-- Provided data follows --

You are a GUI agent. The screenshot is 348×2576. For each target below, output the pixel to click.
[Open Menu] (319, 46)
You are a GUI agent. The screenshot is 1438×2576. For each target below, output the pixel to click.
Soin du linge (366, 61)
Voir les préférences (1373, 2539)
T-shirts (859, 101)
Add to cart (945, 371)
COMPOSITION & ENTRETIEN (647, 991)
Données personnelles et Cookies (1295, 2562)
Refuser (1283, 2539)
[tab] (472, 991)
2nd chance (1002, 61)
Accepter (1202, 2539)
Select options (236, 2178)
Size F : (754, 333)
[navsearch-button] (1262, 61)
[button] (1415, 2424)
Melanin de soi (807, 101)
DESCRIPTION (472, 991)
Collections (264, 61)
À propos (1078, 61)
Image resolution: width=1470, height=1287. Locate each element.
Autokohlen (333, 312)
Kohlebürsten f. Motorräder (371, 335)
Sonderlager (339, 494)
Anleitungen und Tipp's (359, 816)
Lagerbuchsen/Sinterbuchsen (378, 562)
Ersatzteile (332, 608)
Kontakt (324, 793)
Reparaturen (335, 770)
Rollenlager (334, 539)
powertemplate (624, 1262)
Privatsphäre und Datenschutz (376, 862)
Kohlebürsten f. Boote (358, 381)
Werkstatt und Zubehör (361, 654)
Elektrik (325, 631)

-- Provided data concluded --

Task item - Please write out, exactly as they appear, the lines from the one containing "Kohlebürsten f. Boote (358, 381)" through the last line of the records above, and nothing more.

Task output -
Kohlebürsten f. Boote (358, 381)
Werkstatt und Zubehör (361, 654)
Elektrik (325, 631)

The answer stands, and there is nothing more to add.